Your instructions
Filter the entries that follow, copying every line in which the word "Reta" appears.

Material for this task
══════════════════════════════

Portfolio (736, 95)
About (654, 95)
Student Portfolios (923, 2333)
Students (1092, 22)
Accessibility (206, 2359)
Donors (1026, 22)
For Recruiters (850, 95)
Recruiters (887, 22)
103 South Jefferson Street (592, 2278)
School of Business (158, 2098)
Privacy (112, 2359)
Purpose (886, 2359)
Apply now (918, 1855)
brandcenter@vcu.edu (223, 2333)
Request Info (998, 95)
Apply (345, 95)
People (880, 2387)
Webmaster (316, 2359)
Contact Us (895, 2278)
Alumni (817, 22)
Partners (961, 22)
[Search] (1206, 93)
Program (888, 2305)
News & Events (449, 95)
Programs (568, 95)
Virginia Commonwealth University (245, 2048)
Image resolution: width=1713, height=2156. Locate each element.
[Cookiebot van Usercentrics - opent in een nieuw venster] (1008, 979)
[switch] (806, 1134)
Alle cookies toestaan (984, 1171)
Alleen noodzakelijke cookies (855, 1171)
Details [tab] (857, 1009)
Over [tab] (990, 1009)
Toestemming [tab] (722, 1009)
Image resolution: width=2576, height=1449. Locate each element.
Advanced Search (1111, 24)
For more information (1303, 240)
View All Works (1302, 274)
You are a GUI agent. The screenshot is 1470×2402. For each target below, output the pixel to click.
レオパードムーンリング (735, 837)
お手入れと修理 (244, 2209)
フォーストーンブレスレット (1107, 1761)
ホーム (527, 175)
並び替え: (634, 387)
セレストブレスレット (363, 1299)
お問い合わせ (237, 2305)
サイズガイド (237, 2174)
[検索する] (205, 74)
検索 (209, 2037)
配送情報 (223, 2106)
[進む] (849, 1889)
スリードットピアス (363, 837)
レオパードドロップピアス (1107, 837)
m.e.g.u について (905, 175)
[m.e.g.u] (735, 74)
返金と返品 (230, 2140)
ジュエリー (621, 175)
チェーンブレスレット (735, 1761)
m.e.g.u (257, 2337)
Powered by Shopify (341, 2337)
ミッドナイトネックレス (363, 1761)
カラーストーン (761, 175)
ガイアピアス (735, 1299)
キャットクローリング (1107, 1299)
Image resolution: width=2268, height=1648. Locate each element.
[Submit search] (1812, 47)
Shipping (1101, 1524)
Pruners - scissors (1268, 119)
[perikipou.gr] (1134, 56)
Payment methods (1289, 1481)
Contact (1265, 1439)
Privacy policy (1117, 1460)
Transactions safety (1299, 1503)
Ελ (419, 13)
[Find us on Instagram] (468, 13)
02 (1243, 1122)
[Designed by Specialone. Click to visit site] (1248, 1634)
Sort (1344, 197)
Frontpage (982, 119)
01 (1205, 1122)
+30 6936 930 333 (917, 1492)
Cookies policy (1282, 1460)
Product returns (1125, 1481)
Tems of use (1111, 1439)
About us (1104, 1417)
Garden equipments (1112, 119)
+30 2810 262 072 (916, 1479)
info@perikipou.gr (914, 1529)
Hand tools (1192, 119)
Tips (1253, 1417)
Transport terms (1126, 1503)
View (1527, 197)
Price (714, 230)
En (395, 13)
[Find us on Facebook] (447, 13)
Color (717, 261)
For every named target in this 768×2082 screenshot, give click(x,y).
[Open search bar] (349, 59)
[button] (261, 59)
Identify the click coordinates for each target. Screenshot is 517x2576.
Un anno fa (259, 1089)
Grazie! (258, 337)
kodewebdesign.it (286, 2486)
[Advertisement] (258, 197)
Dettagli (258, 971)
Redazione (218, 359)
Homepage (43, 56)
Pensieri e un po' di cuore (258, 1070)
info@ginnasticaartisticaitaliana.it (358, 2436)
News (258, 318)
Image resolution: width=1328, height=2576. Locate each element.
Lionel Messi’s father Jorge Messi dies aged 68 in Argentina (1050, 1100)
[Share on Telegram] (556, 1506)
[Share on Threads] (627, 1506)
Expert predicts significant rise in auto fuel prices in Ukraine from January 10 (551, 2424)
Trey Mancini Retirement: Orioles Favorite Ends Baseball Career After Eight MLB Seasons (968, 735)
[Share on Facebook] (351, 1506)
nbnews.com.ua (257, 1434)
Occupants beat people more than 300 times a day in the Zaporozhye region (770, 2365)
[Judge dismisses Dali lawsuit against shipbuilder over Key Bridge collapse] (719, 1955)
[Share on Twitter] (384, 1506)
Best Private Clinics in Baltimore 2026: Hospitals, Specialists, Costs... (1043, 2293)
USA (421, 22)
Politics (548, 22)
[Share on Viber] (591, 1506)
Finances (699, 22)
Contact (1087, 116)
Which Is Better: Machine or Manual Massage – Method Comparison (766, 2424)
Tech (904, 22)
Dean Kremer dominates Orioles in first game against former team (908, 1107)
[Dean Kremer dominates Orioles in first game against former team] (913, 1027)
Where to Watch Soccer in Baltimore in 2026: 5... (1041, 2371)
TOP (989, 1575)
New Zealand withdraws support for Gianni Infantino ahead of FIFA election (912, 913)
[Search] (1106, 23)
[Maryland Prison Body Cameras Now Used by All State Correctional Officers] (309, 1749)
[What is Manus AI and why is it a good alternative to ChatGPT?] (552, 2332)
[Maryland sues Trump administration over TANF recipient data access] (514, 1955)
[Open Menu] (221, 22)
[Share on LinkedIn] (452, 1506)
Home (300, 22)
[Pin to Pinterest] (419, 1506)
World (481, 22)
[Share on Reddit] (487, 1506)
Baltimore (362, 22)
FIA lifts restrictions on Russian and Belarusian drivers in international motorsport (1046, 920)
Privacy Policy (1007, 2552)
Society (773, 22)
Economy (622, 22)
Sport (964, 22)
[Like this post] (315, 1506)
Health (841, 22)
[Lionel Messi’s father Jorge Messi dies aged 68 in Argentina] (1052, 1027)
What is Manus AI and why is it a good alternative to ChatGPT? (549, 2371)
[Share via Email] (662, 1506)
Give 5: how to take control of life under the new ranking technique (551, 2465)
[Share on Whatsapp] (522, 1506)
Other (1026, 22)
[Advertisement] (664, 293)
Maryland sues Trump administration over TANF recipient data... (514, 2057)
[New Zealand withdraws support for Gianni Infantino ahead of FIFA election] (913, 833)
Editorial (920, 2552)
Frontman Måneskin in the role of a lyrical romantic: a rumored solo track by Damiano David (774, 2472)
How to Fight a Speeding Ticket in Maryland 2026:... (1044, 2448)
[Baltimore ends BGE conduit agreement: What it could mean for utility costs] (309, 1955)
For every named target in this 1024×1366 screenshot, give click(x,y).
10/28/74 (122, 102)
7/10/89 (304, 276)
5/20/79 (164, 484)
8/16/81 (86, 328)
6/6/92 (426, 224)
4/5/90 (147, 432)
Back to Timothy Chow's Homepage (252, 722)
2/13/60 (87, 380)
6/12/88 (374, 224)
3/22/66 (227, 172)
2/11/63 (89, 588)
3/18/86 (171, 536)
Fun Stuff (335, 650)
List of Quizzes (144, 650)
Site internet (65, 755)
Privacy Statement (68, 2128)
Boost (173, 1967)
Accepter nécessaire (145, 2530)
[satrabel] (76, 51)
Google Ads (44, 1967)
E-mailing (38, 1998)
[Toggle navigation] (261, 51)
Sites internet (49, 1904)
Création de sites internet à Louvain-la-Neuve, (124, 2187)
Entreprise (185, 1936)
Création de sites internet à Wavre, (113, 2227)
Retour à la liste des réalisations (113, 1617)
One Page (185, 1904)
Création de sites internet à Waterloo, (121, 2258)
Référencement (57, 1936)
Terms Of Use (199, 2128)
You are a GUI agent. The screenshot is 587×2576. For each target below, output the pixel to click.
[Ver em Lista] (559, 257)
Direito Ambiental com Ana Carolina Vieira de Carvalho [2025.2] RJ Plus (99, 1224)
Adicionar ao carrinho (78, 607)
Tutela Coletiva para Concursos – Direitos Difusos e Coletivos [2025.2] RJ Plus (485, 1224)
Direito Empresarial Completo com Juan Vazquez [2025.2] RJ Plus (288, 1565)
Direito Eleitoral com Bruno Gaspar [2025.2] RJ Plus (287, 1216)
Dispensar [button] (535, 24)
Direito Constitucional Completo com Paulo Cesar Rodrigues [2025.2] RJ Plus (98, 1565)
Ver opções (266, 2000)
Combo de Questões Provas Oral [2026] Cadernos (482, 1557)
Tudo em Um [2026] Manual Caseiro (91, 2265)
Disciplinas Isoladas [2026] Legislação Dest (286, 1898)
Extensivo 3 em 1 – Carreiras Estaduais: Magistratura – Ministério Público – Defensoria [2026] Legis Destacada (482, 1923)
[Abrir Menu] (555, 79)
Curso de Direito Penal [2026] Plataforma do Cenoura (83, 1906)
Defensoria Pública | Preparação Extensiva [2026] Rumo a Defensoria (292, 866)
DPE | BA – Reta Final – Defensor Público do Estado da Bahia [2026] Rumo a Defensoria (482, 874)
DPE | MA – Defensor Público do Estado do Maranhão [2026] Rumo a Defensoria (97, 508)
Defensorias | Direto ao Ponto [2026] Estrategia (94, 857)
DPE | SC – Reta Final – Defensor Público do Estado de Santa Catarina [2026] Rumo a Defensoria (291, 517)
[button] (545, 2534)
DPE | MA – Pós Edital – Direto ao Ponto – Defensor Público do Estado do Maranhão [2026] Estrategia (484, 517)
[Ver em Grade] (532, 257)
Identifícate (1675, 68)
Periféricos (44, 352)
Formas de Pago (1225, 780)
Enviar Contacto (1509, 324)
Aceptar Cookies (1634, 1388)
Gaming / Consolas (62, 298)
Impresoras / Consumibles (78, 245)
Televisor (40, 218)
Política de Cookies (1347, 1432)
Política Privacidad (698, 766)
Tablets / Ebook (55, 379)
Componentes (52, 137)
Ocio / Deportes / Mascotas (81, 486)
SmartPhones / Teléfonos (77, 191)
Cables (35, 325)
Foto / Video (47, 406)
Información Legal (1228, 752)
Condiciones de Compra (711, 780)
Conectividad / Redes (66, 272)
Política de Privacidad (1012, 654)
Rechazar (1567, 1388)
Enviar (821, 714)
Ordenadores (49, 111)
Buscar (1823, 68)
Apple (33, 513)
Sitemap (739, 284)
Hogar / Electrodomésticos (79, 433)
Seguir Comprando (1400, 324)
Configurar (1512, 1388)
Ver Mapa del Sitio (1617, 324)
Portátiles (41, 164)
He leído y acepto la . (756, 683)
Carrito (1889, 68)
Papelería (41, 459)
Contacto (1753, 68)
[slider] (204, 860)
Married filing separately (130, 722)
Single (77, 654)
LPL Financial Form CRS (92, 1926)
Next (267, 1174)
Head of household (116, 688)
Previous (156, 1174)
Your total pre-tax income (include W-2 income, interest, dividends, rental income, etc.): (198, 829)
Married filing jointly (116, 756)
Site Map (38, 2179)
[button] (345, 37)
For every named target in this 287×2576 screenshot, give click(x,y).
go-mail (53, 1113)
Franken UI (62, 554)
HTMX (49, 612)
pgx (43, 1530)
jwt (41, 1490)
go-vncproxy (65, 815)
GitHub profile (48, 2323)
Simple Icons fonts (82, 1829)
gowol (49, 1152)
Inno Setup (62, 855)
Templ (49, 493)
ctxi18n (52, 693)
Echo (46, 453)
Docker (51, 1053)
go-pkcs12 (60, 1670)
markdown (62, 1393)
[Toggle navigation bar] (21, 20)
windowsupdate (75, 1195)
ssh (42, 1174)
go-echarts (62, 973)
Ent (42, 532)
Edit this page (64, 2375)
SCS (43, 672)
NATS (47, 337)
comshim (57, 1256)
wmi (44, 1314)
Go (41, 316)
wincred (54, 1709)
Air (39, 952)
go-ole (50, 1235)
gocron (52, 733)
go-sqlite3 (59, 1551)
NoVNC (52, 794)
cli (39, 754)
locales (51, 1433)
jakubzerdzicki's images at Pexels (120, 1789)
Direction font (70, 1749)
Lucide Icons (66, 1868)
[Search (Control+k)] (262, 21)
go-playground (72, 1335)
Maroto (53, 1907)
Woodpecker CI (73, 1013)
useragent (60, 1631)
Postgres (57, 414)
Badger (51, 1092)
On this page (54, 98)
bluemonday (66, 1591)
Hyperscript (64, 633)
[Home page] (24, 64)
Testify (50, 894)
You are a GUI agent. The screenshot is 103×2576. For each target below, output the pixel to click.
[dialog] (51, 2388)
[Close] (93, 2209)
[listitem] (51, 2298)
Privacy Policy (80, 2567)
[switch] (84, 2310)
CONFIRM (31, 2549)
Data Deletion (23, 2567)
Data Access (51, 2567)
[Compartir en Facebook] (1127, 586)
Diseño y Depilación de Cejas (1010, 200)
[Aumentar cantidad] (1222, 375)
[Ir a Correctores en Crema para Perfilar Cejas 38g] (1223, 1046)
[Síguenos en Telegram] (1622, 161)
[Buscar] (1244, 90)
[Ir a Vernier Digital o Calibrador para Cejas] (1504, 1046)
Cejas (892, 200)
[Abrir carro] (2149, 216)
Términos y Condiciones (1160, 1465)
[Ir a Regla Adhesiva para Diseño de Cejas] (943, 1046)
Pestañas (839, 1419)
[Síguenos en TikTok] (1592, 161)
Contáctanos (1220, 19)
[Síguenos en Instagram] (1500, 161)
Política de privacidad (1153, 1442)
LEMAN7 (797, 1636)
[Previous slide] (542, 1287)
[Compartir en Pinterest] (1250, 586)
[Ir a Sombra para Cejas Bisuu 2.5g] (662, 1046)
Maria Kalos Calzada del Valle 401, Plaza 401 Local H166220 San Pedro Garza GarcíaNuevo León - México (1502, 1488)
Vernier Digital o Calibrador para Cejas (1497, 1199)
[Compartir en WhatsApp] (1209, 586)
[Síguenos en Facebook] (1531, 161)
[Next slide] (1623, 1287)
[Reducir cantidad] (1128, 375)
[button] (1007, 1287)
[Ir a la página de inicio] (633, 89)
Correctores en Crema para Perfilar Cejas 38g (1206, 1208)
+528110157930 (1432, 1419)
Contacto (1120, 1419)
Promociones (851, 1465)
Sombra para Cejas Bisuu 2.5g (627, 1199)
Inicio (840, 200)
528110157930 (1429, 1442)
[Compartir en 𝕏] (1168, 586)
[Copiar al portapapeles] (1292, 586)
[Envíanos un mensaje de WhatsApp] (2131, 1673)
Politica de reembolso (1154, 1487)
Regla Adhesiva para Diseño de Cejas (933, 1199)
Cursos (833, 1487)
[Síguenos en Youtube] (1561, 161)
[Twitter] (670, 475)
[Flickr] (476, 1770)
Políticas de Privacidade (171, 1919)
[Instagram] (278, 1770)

══════════════════════════════

Result of this exercise
DPE | BA – Reta Final – Defensor Público do Estado da Bahia [2026] Rumo a Defensoria (482, 874)
DPE | SC – Reta Final – Defensor Público do Estado de Santa Catarina [2026] Rumo a Defensoria (291, 517)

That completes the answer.